- _Instructions for the task_: Keep each line of the material that includes "agent", and leave out the rest.
^^^^^^^^^^^^^^^^
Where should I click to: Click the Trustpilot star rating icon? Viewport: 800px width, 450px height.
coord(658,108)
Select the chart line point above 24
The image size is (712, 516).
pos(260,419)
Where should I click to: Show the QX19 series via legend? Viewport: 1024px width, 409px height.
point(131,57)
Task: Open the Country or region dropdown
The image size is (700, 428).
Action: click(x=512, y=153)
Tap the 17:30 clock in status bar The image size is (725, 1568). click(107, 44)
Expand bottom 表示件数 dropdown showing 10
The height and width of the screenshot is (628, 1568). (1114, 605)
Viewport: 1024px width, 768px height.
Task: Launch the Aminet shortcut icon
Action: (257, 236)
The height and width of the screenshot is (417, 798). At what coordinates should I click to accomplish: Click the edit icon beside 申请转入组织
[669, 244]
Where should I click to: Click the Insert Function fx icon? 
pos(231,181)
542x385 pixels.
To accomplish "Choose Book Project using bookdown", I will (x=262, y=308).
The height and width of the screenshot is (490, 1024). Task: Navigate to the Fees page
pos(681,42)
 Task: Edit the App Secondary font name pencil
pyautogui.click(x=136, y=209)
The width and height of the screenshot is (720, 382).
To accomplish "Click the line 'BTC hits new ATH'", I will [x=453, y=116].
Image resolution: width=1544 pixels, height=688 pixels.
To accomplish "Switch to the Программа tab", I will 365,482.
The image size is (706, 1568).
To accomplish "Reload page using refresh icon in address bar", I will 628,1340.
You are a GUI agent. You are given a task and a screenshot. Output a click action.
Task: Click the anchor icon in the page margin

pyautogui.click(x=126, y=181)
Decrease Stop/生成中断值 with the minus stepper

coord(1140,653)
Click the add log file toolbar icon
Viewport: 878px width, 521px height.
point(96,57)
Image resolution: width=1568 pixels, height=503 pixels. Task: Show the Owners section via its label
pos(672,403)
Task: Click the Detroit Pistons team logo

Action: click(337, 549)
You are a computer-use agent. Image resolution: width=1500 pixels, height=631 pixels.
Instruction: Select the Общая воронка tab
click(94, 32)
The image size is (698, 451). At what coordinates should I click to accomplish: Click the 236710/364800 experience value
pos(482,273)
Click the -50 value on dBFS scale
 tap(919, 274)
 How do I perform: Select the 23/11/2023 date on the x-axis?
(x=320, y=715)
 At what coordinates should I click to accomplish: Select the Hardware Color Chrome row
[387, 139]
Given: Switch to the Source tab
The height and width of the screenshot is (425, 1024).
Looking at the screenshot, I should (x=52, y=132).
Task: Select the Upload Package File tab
^^^^^^^^^^^^^^^^
- _Solved exercise_:
You are a GUI agent. You are given a task and a screenshot. Output a click action.
You are a computer-use agent. Image resolution: width=1500 pixels, height=631 pixels.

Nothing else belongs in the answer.